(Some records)
==================================================
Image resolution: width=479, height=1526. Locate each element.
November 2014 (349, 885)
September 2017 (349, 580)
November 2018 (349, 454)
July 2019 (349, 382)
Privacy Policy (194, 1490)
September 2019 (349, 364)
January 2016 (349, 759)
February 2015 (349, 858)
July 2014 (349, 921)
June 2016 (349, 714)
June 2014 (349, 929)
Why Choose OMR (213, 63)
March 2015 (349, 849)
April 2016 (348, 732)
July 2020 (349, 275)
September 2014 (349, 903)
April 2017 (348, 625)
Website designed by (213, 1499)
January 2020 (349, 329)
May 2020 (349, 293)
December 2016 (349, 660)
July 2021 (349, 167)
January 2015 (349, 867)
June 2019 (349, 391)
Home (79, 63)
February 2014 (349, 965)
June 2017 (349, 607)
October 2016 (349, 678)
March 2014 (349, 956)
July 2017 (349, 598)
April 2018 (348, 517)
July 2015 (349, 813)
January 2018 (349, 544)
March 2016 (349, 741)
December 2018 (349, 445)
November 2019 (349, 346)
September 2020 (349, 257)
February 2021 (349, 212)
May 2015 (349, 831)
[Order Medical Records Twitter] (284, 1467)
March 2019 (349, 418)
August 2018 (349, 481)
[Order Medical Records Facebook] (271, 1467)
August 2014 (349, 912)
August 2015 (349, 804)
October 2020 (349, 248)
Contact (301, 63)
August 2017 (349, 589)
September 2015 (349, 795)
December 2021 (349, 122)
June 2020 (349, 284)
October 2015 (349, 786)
==================================================
_DIRECTIVE_:
Render every line of the items above as a JSON list of strings, one string per line, with blank lines omitted.

_FULL ANSWER_:
[
  "Image resolution: width=479, height=1526. Locate each element.",
  "November 2014 (349, 885)",
  "September 2017 (349, 580)",
  "November 2018 (349, 454)",
  "July 2019 (349, 382)",
  "Privacy Policy (194, 1490)",
  "September 2019 (349, 364)",
  "January 2016 (349, 759)",
  "February 2015 (349, 858)",
  "July 2014 (349, 921)",
  "June 2016 (349, 714)",
  "June 2014 (349, 929)",
  "Why Choose OMR (213, 63)",
  "March 2015 (349, 849)",
  "April 2016 (348, 732)",
  "July 2020 (349, 275)",
  "September 2014 (349, 903)",
  "April 2017 (348, 625)",
  "Website designed by (213, 1499)",
  "January 2020 (349, 329)",
  "May 2020 (349, 293)",
  "December 2016 (349, 660)",
  "July 2021 (349, 167)",
  "January 2015 (349, 867)",
  "June 2019 (349, 391)",
  "Home (79, 63)",
  "February 2014 (349, 965)",
  "June 2017 (349, 607)",
  "October 2016 (349, 678)",
  "March 2014 (349, 956)",
  "July 2017 (349, 598)",
  "April 2018 (348, 517)",
  "July 2015 (349, 813)",
  "January 2018 (349, 544)",
  "March 2016 (349, 741)",
  "December 2018 (349, 445)",
  "November 2019 (349, 346)",
  "September 2020 (349, 257)",
  "February 2021 (349, 212)",
  "May 2015 (349, 831)",
  "[Order Medical Records Twitter] (284, 1467)",
  "March 2019 (349, 418)",
  "August 2018 (349, 481)",
  "[Order Medical Records Facebook] (271, 1467)",
  "August 2014 (349, 912)",
  "August 2015 (349, 804)",
  "October 2020 (349, 248)",
  "Contact (301, 63)",
  "August 2017 (349, 589)",
  "September 2015 (349, 795)",
  "December 2021 (349, 122)",
  "June 2020 (349, 284)",
  "October 2015 (349, 786)"
]